Gwinnett nodded. He had a way with him when he sought information. At least information was what he acquired.

‘Was Pamela herself included in these Pauline jaunts?’

‘I don’t know for certain. I don’t believe so.’

Thought of Pamela seemed to depress Gwinnett He fell into one of his glooms. Their relationship was an enigma. Perhaps he was in love with her, in spite of everything. We parted on good terms, the best. Gwinnett spoke as if we were likely to talk together again as a matter of course, do that quite soon. At the same time he parried any suggestion of coming to see us; even arranging another meeting in London. This determination that initiative should remain in his hands was a reminder of Trapnel methods. Possibly it was one of the ways in which Gwinnett was growing to resemble Trapnel.

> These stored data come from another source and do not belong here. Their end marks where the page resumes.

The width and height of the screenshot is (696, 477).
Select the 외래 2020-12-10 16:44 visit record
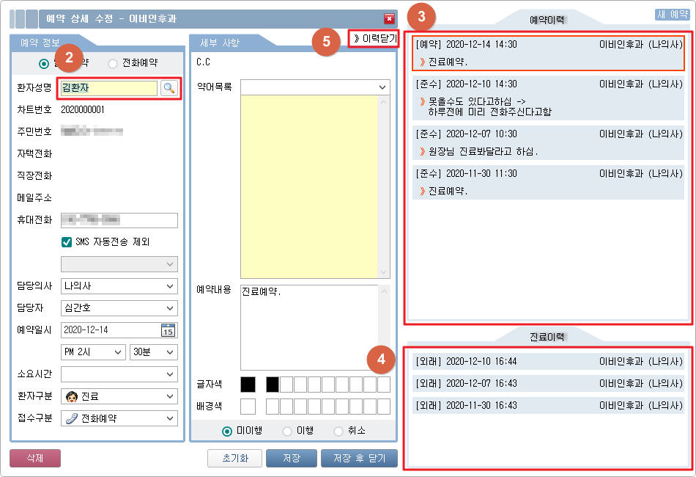548,362
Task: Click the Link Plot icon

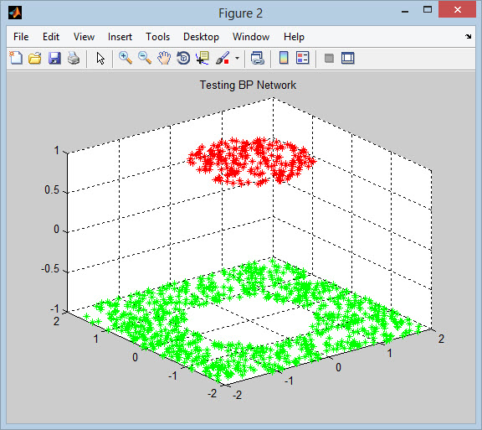Action: point(257,58)
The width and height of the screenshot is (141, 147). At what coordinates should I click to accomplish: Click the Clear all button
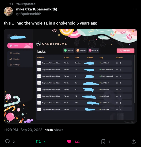point(94,50)
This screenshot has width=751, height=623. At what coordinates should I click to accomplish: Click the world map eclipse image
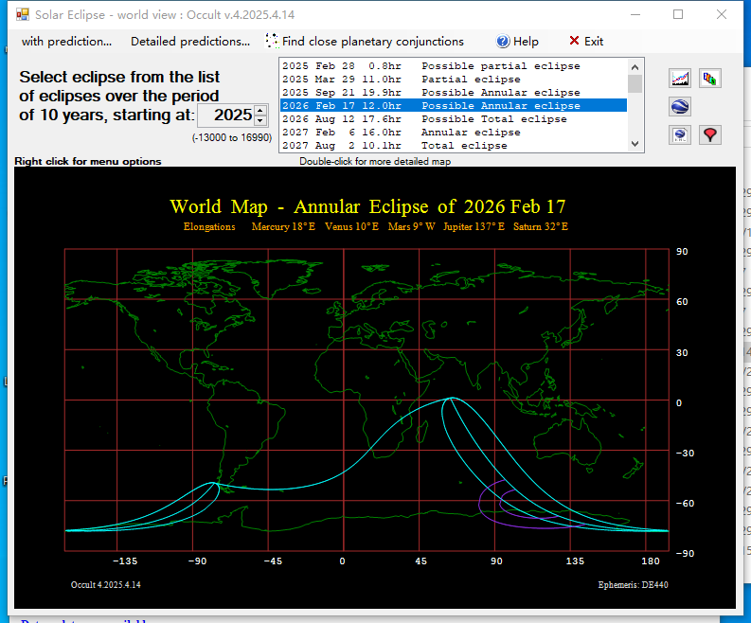375,388
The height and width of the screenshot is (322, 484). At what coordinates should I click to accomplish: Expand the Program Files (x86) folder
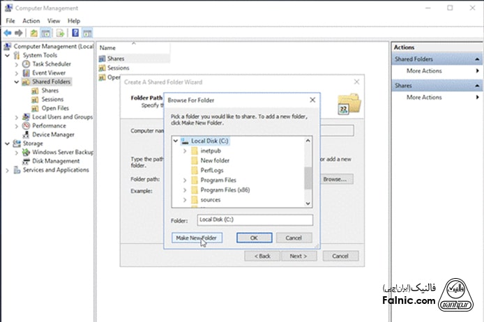point(184,190)
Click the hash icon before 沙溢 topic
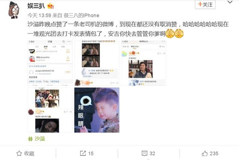 [x=30, y=139]
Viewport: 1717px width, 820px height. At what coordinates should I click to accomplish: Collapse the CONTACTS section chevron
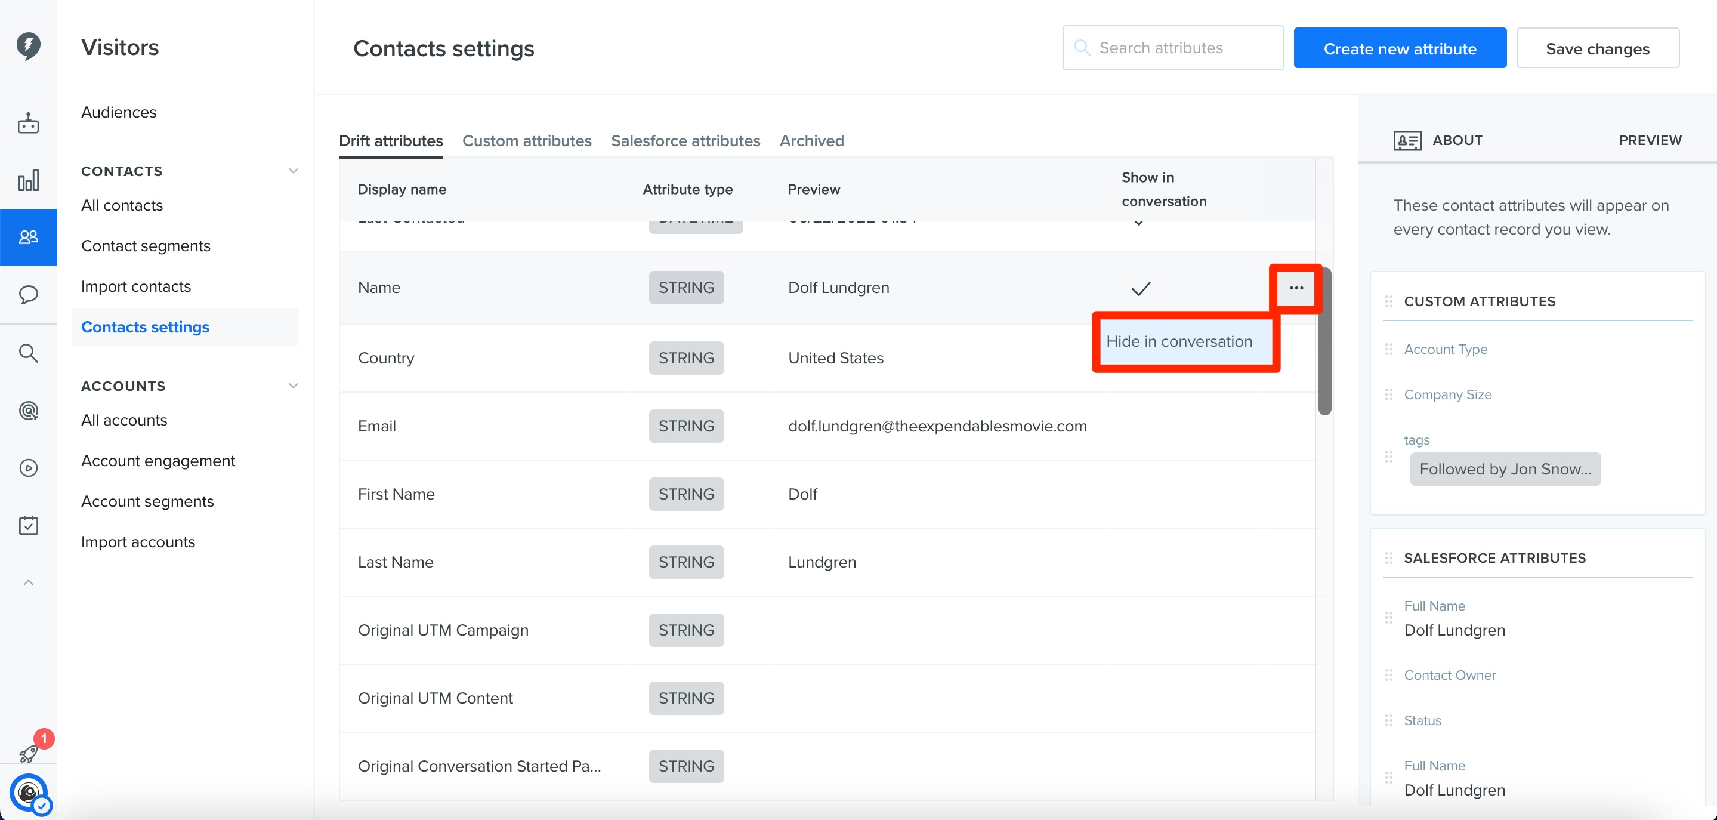(x=293, y=171)
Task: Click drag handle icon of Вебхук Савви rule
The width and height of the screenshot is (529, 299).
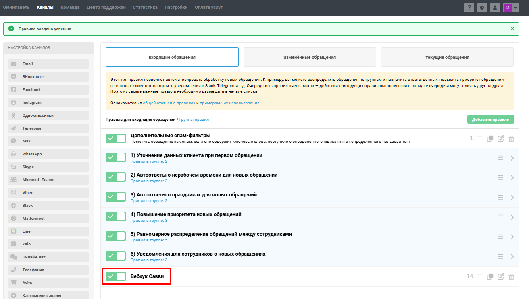Action: (480, 276)
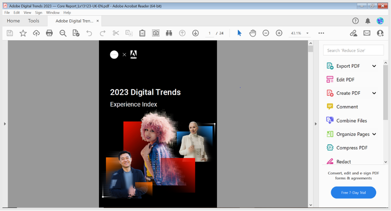Go to the next page with the down arrow

(196, 33)
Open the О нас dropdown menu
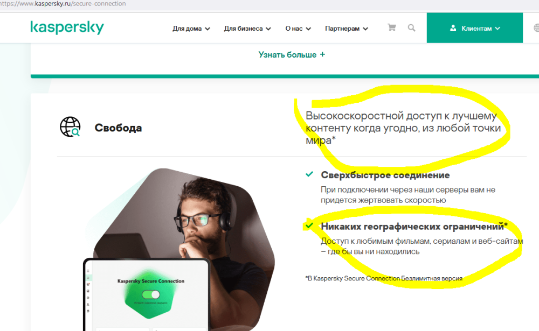The height and width of the screenshot is (331, 539). [x=298, y=29]
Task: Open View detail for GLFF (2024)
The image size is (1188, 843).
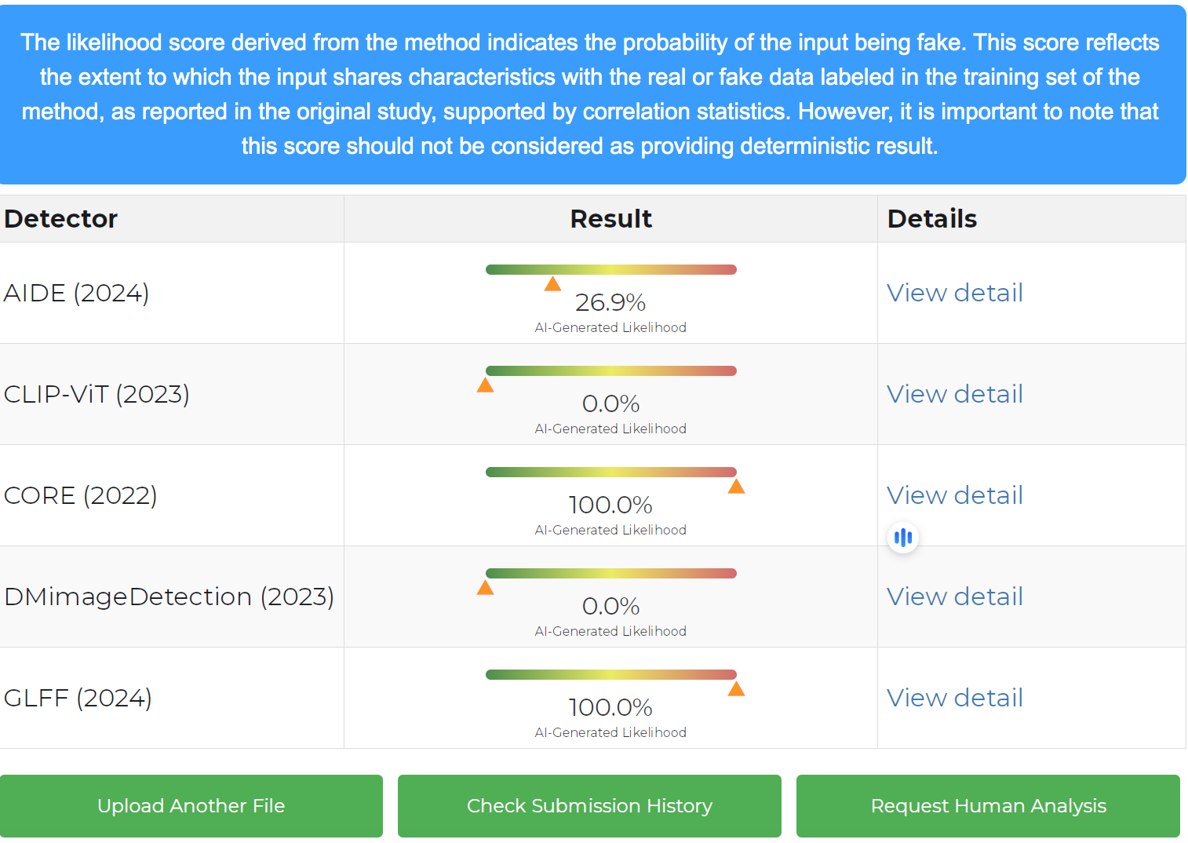Action: click(954, 698)
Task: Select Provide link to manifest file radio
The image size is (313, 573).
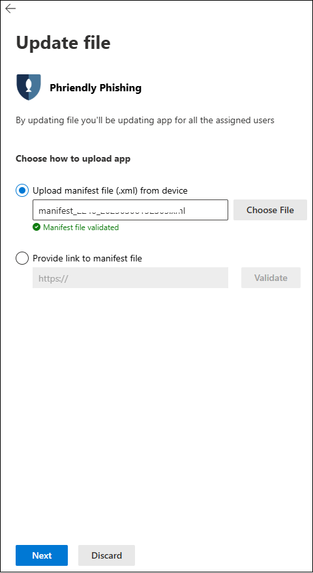Action: tap(22, 258)
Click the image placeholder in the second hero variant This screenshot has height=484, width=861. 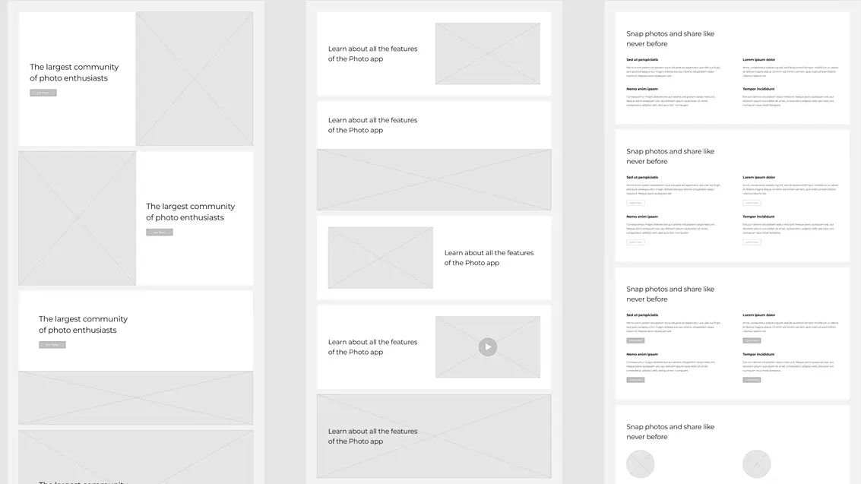pos(77,217)
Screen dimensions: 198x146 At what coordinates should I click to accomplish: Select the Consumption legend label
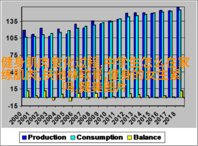(99, 137)
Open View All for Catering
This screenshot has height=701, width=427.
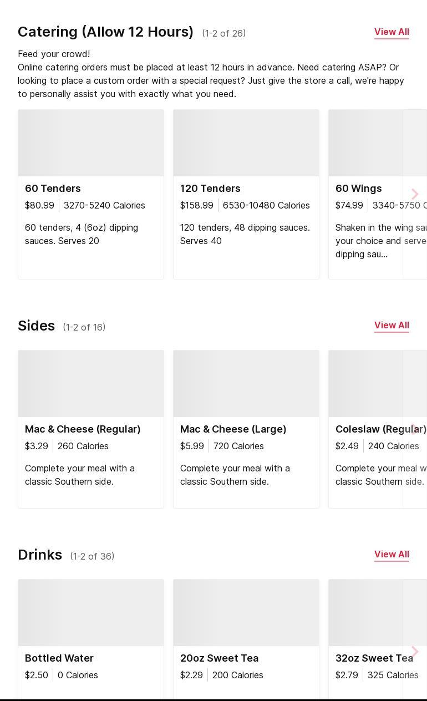pyautogui.click(x=392, y=32)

During the next month or so, Gwinnett’s problems receded in my mind as a matter of immediate interest, Widmerpool’s too. Fresh information about the second of those came from two rather unexpected sources. These followed each other in quick succession, although quite unconnected.

For several years after the war, I had attended reunion dinners of one of the branches of the army in which I had served, usually deciding to do so at the last moment, even then never quite knowing what brought me there. Friends made in a military connexion were, on the whole, to be seen more conveniently, infinitely more agreeably, in settings of a less deliberate character, where former brother officers, now restored to civilian life in multitudinous shapes, had often passed into spheres with which it was hard to make conversational contact. Intermittent transaction in the past of forgotten military business provided only a frail link. All the same, when something momentous like a war has taken place, all existence turned upside down, personal life discarded, every relationship reorganized, there is a temptation, after all is over, to return to what remains of the machine, examine such paraphernalia as came one’s way, pick about among the bent and rusting composite parts, assess merits and defects. Reunion dinners, to the point of morbidity, gave the chance of indulging in such reminiscent scrutinies. Not far from a vice, like most vices they began sooner or later to pall. Even the first revealed the gap, instantaneously come into being on demobilization, between what was; what, only a moment before, had been. On each subsequent occasion that hiatus widened perceptibly, moving in the direction of an all but impassable abyss.

There were, of course, windfalls. One evening, at such an assemblage, my former Divisional Commander, General Liddament (by then promoted to the Army Council) turned up as guest of honour, making a lively speech about the country’s military commitments ‘round the map’, ending with a recommendation that everyone present should read Trollope. That was an exceptional piece of luck. In the same way, an old colleague would sometimes appear; Hewetson, who had looked after the Belgians, now senior partner in a firm of solicitors: Slade, Pennistone’s second-string with the Poles, headmaster of a school in the Midlands: Dempster, retired from selling timber, settled in Norway, still telling his aunt’s anecdotes about Ibsen. Finn, Commanding Officer of the Section, was dead. At the end of the war he had gone back briefly to his cosmetic business in Paris, soon after left, to end his days in contemplation of his past life and his VC, near Perpignan. Pennistone (married to a French girl, said to have taken an energetic part in the Resistance) had stepped into Finn’s place in the firm. His letters reported good sales. He rarely came to England, spare time from the office taken up with writing a book on the philosophical ideas of Cyrano de Bergerac.